> _EXERCISE AIM_
Write out the full listing exactly as given, minus the images.

> _EXTRACTED RECORDS_
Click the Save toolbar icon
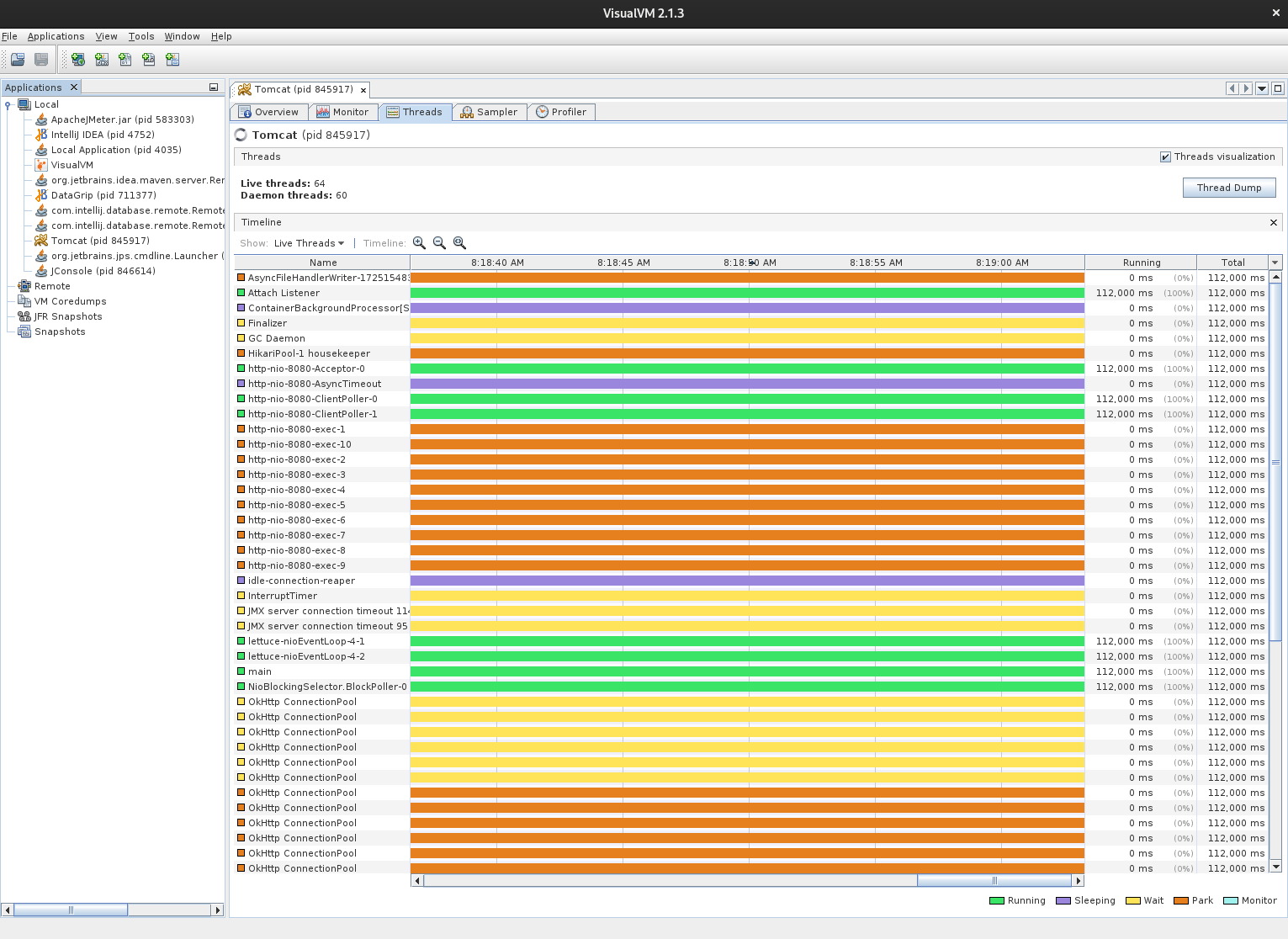Image resolution: width=1288 pixels, height=939 pixels. (x=40, y=59)
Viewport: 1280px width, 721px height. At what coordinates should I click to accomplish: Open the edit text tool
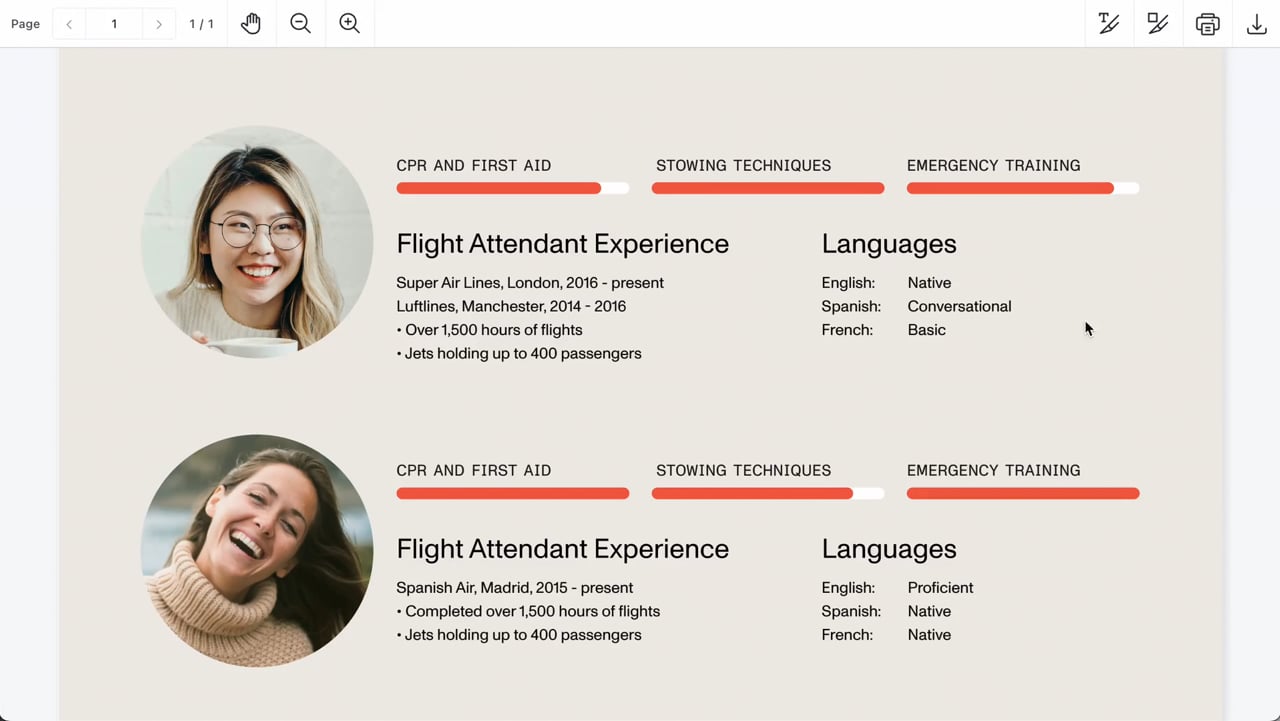[1109, 23]
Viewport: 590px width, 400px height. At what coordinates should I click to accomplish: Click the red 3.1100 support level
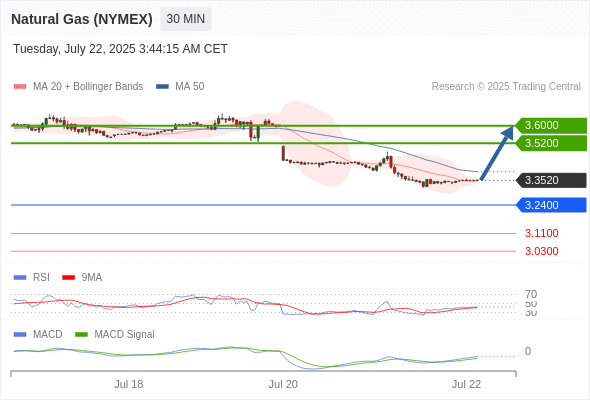[541, 233]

> _OUTPUT OF THE TASK_
Click the Save toolbar icon
Image resolution: width=1288 pixels, height=939 pixels. (x=40, y=59)
Viewport: 1280px width, 721px height. At what coordinates should I click to accomplish: Open the edit text tool
[1109, 23]
Viewport: 590px width, 400px height. At what coordinates should I click to accomplish: Click the red 3.1100 support level
[541, 233]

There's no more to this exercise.